The company has opened offices in Gurgaon and Bangalore where a 20-member team is taking on board about 100 pre-listed customers.
The launch is supported by angel investment of $1.5 million from undisclosed investors from India, the US and Singapore, Shopmatic CEO Anurag Avula said. The company's three founders – Avula, Yen Lim and Kris Chen – also participated in this funding round.
"The idea was to simplify the technological processes to help SMEs and individual entrepreneurs easily adapt to online commerce. If you are able to operate Facebook and upload images on this, you should be able to use our platform – it's as simple as that," Avula said.
Through its DIY platform, Shopmatic allows merchants to create a web presence with storefronts. It helps merchants to list products on marketplaces or social media platforms and enables integration with payment gateways.
The company has tie-ups with e-commerce logistics firm Delhivery and global transportation major Aramex for delivery. Shopmatic projects pricing as its USP with subscription beginning at $20 (Rs 1,300) a month, excluding payment gateway fees and logistics.

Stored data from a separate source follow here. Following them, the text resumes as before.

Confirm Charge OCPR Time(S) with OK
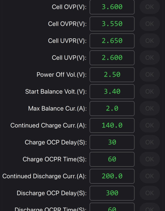Screen dimensions: 165x211 150,159
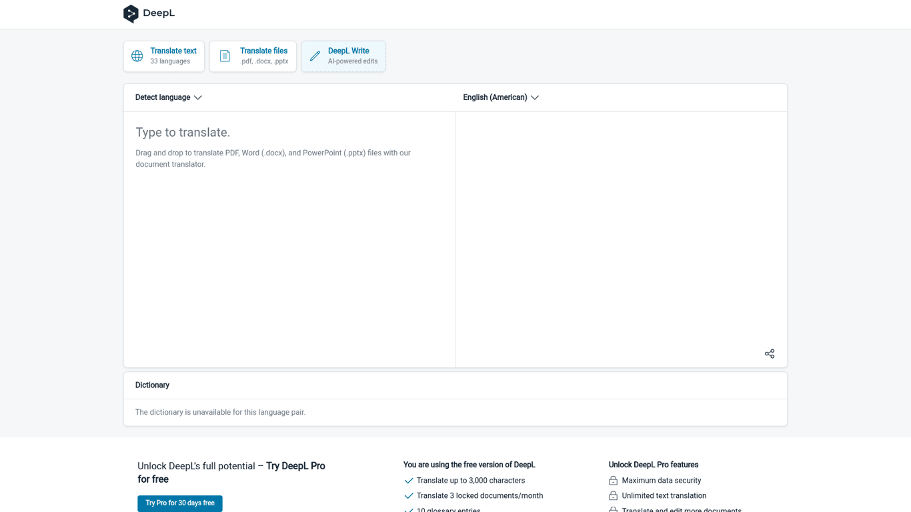Viewport: 911px width, 512px height.
Task: Click the pencil icon for DeepL Write
Action: tap(315, 56)
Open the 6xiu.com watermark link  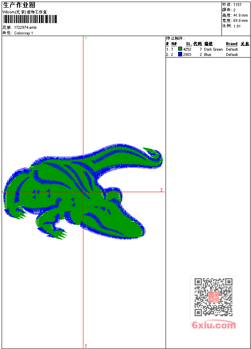click(213, 325)
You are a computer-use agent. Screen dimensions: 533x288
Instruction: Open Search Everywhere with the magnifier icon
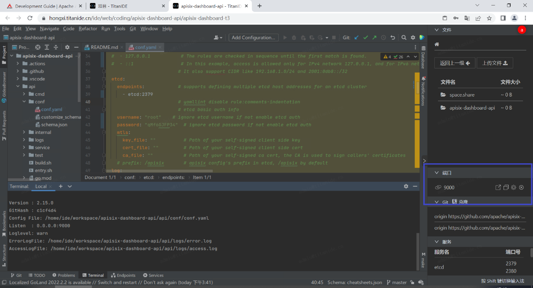point(404,37)
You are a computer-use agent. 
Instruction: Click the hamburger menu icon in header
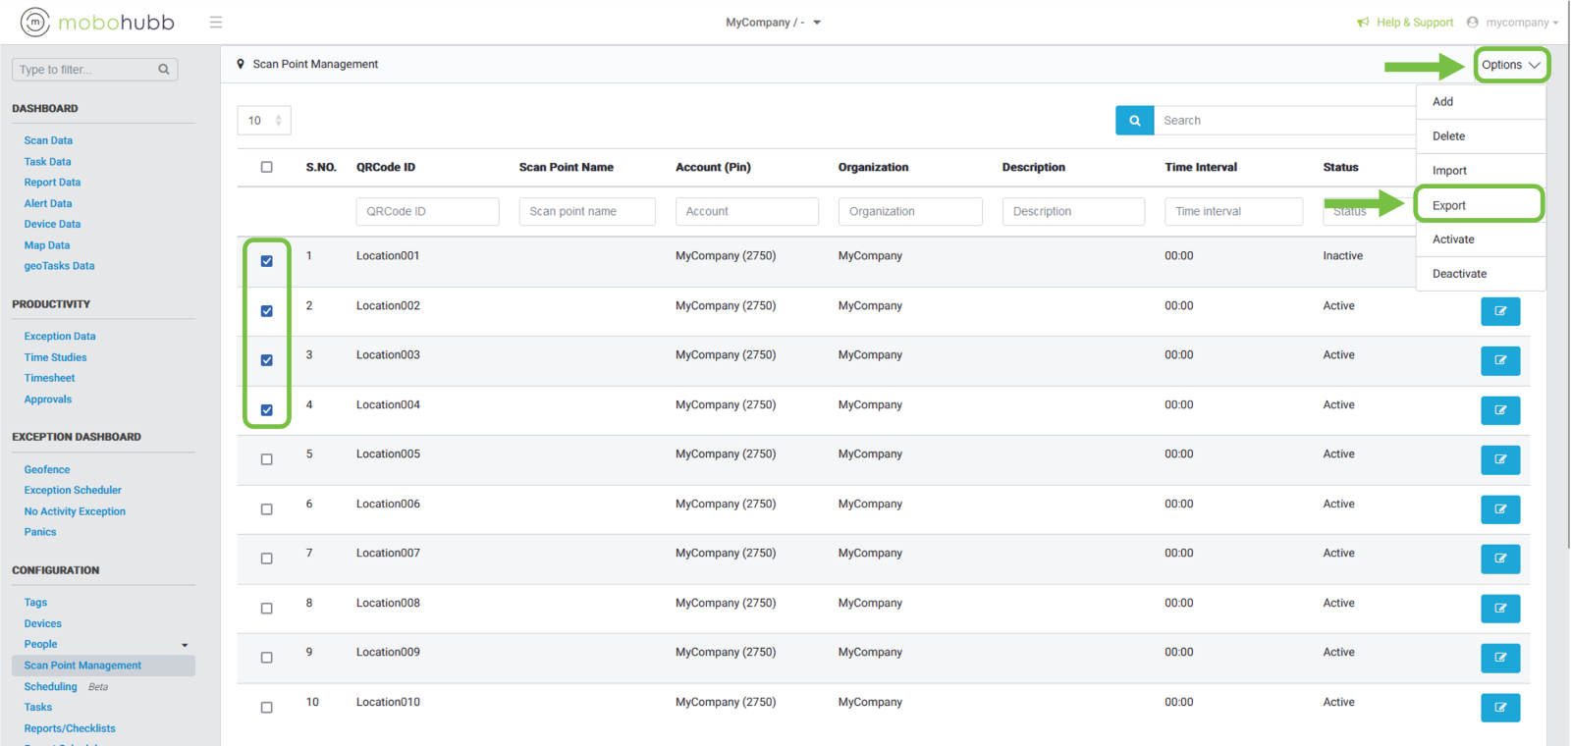(216, 23)

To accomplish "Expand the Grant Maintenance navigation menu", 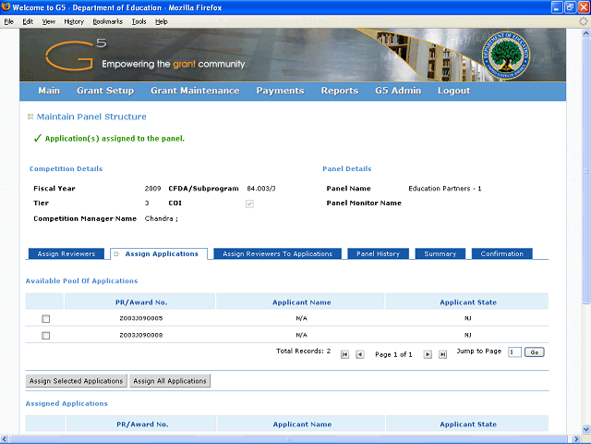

The company will unveil marketing initiatives in 18 Indian cities over the next two months to meet its ambitious target of acquiring one million customers by the end of next year.
Formed in 2014, the company hopes to be operationally positive within seven to eight months. After India, it plans to enter other markets in Southeast Asia as well as the Middle East and Africa, Avula said.
Canadian-based Shopify is the global leader in the DIY e-commerce segment. It was listed on the New York and Toronto stock exchanges earlier this year. Shopify ventured into the Indian market in partnership with SingTel in 2013. Bharti Airtel, in which SingTel is a shareholder, entered into a tie-up with Shopify to offer the latter's platform to its small office/home office (SOHO) and SME customers.
Shopmatic would also compete with a host of home-grown platforms such as KartRocket, Zepo, and PowerStores, all of whom have raised funding over the past two years.
Other players that offer similar DIY platforms are ecomnation.in (formerly known as 39shops.com), Infibeam's BuildaBazaar, Twikster, bigcommerce.com and MartJack. Besides, online payment company PayU India had launched PayUPaisa, a web-based product that enables small- and medium-sized sellers to put their stores online in minutes.
Shopmatic' founders are payment industry veterans who worked at PayPal before. In his most recent role, Avula was senior director for merchant sales, strategy and operations at PayPal Asia-Pacific. Lim was PayPal's Asia-Pacific head of enterprise relationship and sales excellence. Chen was PayPal's Asia-Pacific head of small and medium business and channel partners.